— WORK TASK —
Which lines of the records contain the word "agent"? Show each of them.

##### INPUT DATA #####

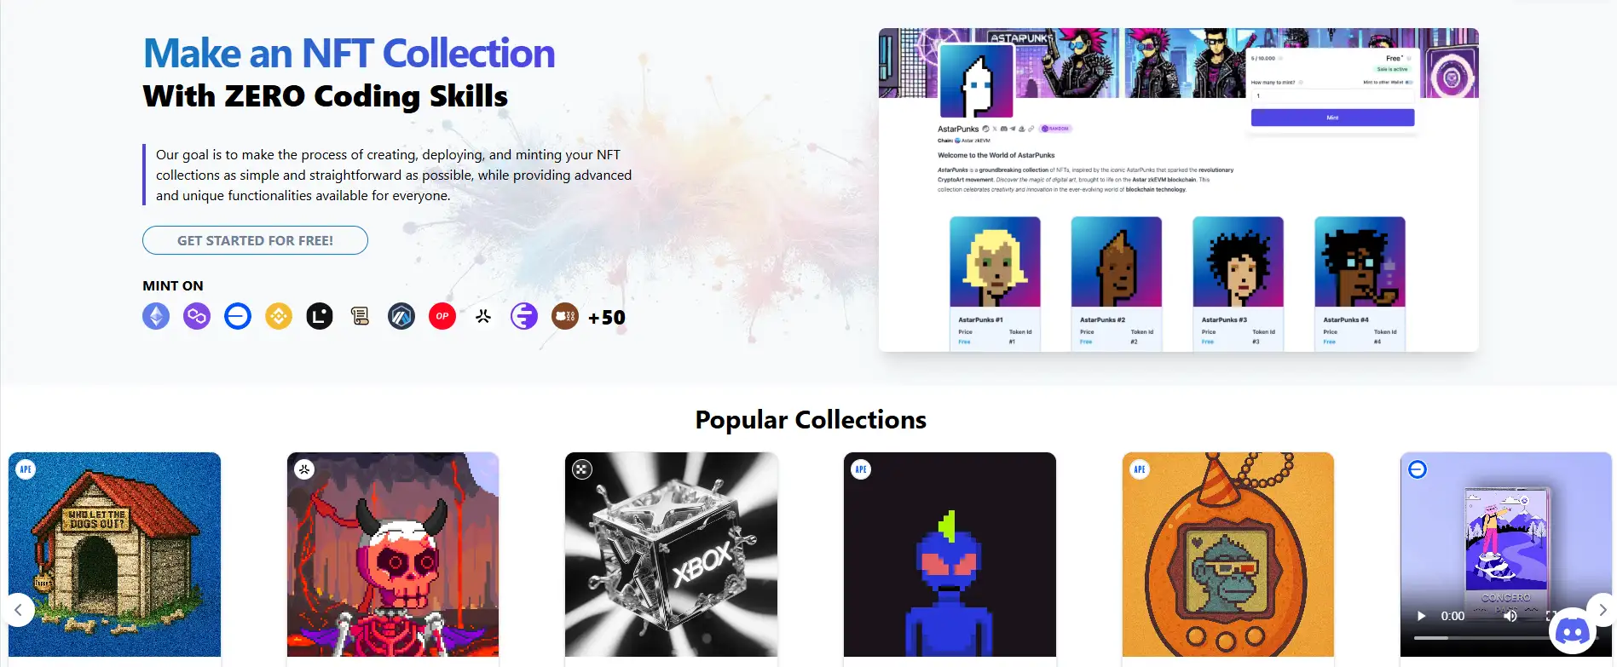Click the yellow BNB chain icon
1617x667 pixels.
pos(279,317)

#####
##### INPUT DATA #####

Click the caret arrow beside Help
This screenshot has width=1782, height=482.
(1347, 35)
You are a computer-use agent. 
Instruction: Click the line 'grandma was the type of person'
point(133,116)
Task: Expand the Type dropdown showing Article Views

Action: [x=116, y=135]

#####
##### INPUT DATA #####

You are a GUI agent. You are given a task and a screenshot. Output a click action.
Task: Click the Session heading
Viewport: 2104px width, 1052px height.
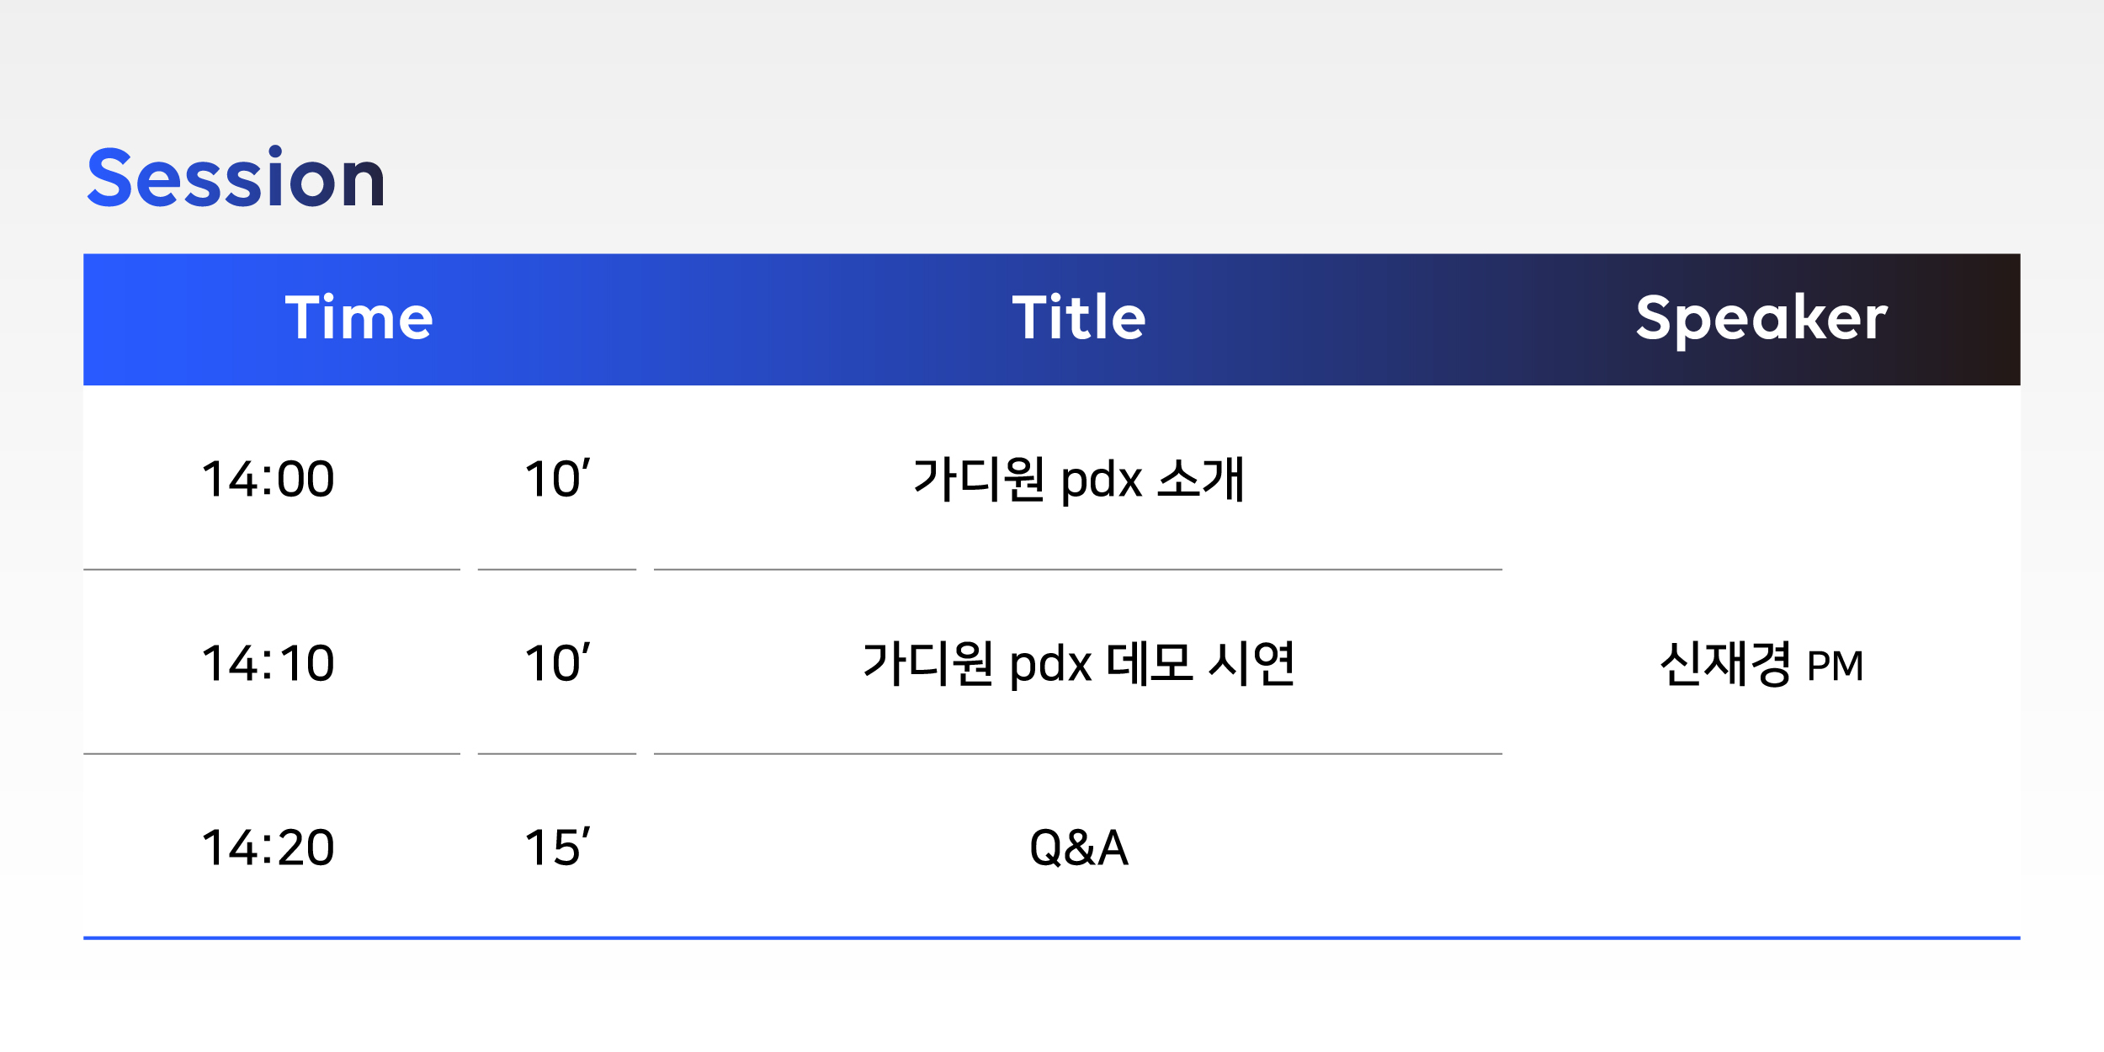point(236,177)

#####

— SOLUTION TO THIS PROBLEM —
You are a computer-use agent. 
You are a GUI agent. You are given a task and a screenshot. Output a click action.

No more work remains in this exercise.